Silicone Potting Compound

It is a high-performance PCB potting compound, with the most common being two-component silicone encapsulants. It includes two main types: condensation type and addition type. The former forms a three-dimensional network structure through the condensation reaction of silicon-hydrogen bonds, offering excellent high-temperature resistance, chemical resistance, and electrical insulation. The latter forms through the addition reaction of silicon-carbon bonds, typically curing faster.

Pros:

  • Operating temperature range from -60°C to 200°C, preventing cracking due to significant temperature changes.
  • Strong electrical performance and insulation ability, capable of withstanding pressures of over 10,000V.
  • Superior heat dissipation, making it suitable for high-power projects.
  • High fluidity in liquid state, ensuring better flow into gaps.
  • No by-products during processing.

Cons:

  • High cost, making it less appealing to some users.
  • Insufficient adhesion may pose a risk of detachment.

Considerations for Choosing PCB Potting Compounds

The three mentioned compounds are classified based on material properties, and PCB potting compounds can also be categorized based on function, flexibility, and hardness. However, regardless of the classification method, choosing based on the properties of the potting compound is always the wisest approach.

Cost is a primary consideration when choosing, with potting processes typically used in automotive and industrial rather than in devices like phones or computers due to cost considerations. When assessing costs, always base it on the overall project rather than just the material price, as different materials may have varying processing difficulties, contributing factors that can increase the overall project cost.

Performance requirements after potting include factors such as heat resistance, mechanical performance, flame resistance, and resistance to temperature changes. When considering these aspects, a comprehensive selection strategy tailored to the specific project needs should be adopted.

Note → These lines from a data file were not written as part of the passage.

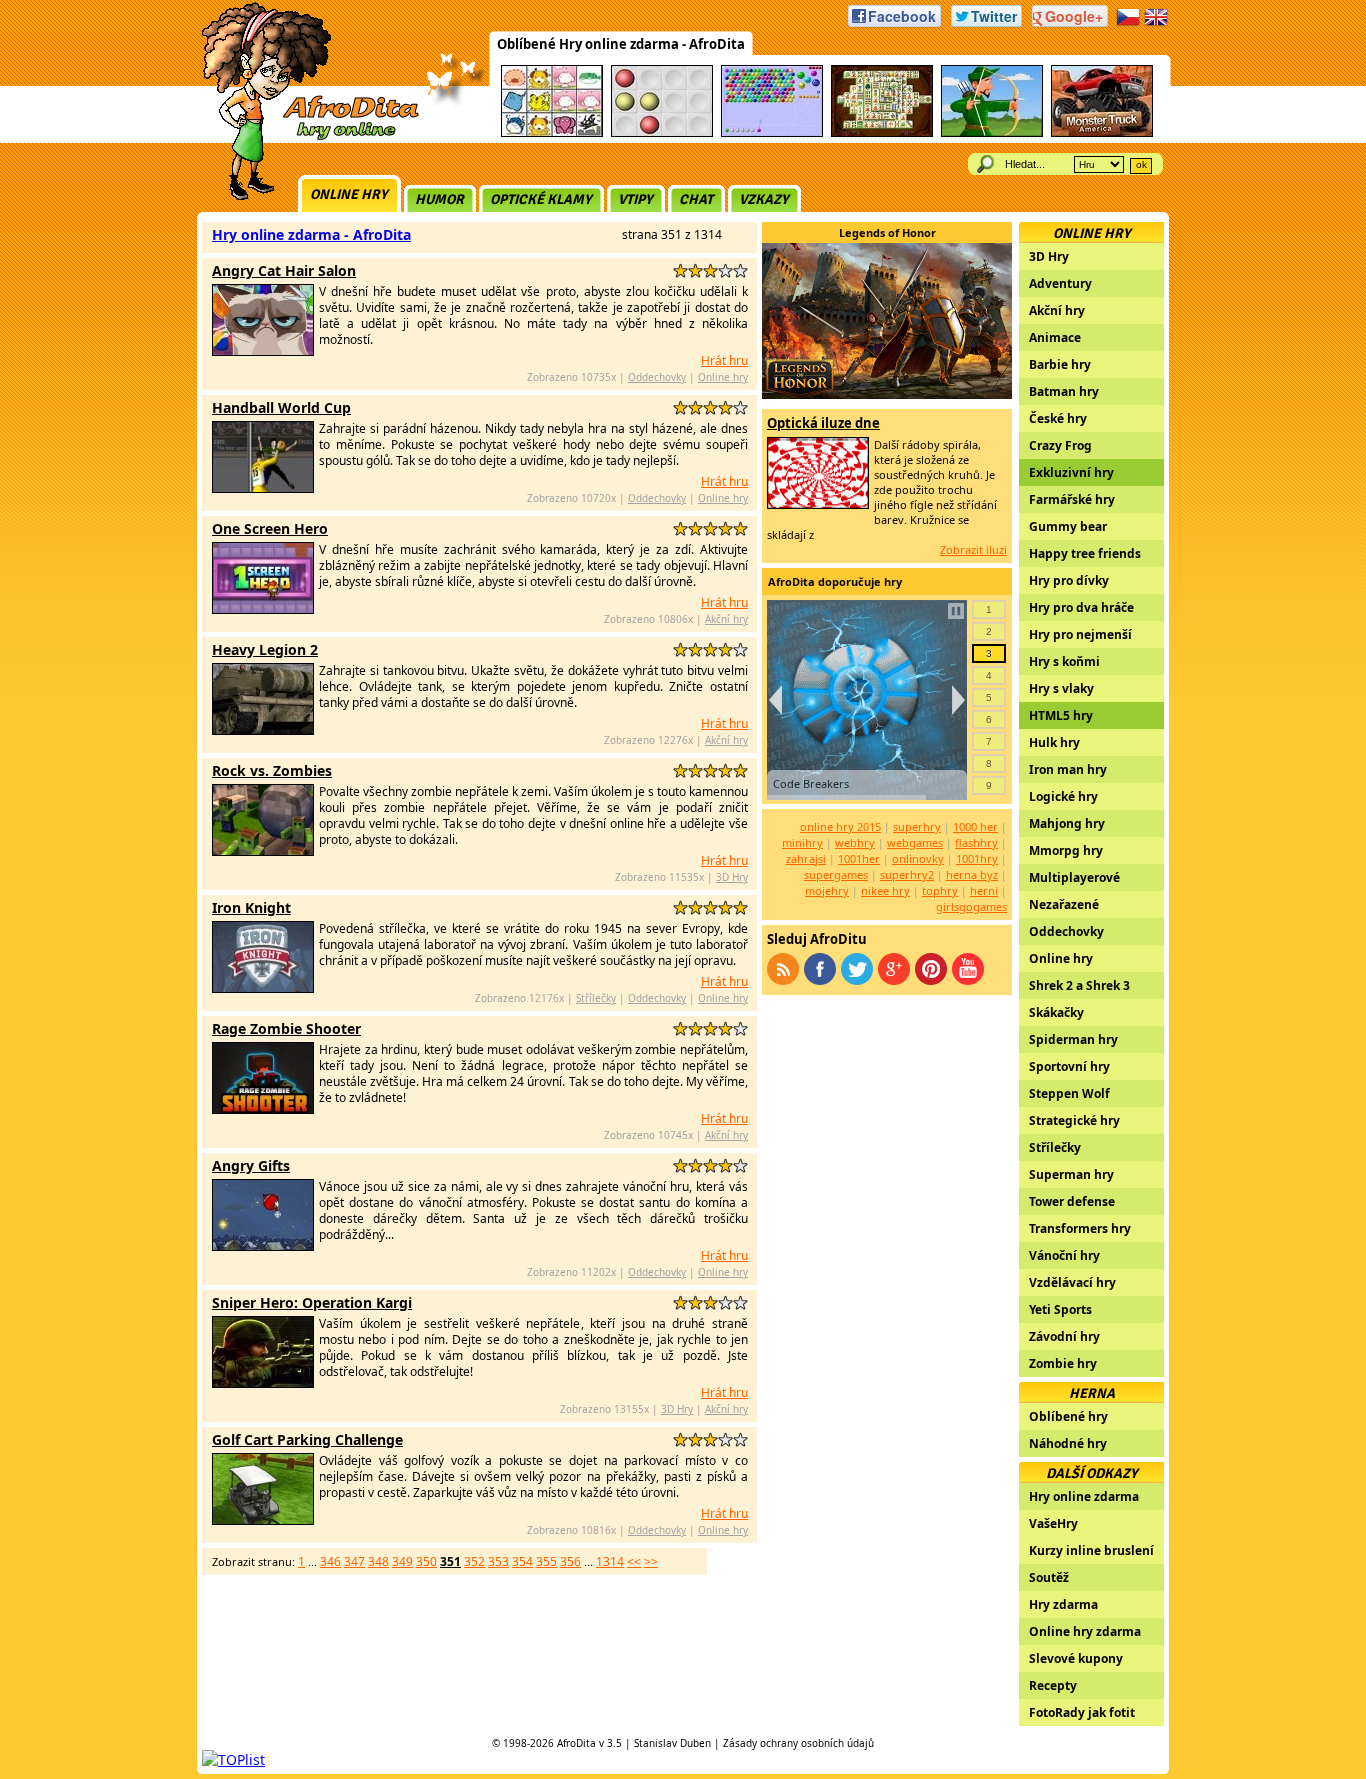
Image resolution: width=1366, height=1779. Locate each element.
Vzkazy (764, 199)
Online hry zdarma (1085, 1631)
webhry (855, 842)
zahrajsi (806, 858)
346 (330, 1561)
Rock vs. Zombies (272, 770)
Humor (439, 199)
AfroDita (576, 1743)
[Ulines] (662, 133)
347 (354, 1561)
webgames (915, 842)
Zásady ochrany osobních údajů (798, 1743)
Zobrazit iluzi (973, 549)
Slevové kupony (1076, 1658)
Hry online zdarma (1084, 1496)
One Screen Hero (270, 528)
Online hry (349, 194)
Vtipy (635, 199)
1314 (610, 1561)
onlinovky (918, 858)
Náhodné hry (1068, 1443)
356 (570, 1561)
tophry (940, 890)
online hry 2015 (840, 826)
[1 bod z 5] (680, 270)
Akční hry (726, 619)
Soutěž (1049, 1577)
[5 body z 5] (740, 270)
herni (984, 890)
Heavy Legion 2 (265, 649)
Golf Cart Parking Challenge (307, 1439)
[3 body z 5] (710, 270)
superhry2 (907, 874)
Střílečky (596, 998)
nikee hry (885, 890)
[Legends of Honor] (887, 393)
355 (546, 1561)
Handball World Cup (281, 407)
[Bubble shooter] (772, 133)
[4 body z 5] (725, 270)
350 (426, 1561)
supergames (836, 874)
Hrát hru (724, 360)
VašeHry (1053, 1523)
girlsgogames (971, 906)
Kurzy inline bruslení (1091, 1550)
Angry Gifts (251, 1165)
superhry (917, 826)
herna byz (972, 874)
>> (651, 1561)
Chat (696, 199)
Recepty (1053, 1685)
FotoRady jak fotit (1082, 1712)
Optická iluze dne (823, 423)
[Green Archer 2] (992, 133)
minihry (802, 842)
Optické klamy (541, 199)
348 (378, 1561)
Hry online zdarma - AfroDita (311, 234)
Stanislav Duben (672, 1743)
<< (634, 1561)
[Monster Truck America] (1102, 133)
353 (498, 1561)
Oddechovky (657, 377)
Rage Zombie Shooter (286, 1028)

Furthermore, some projects may have higher requirements for fast turnovers. This implies the need for potting compounds that cure quickly and are compatible with potting processes. For example, room-temperature curing potting compounds, although less demanding on the process, may cure slowly and have high viscosity, which might not be ideal for high-density PCBs. In contrast, heat-curing potting compounds can be compatible with automated processes, speeding up the entire potting process.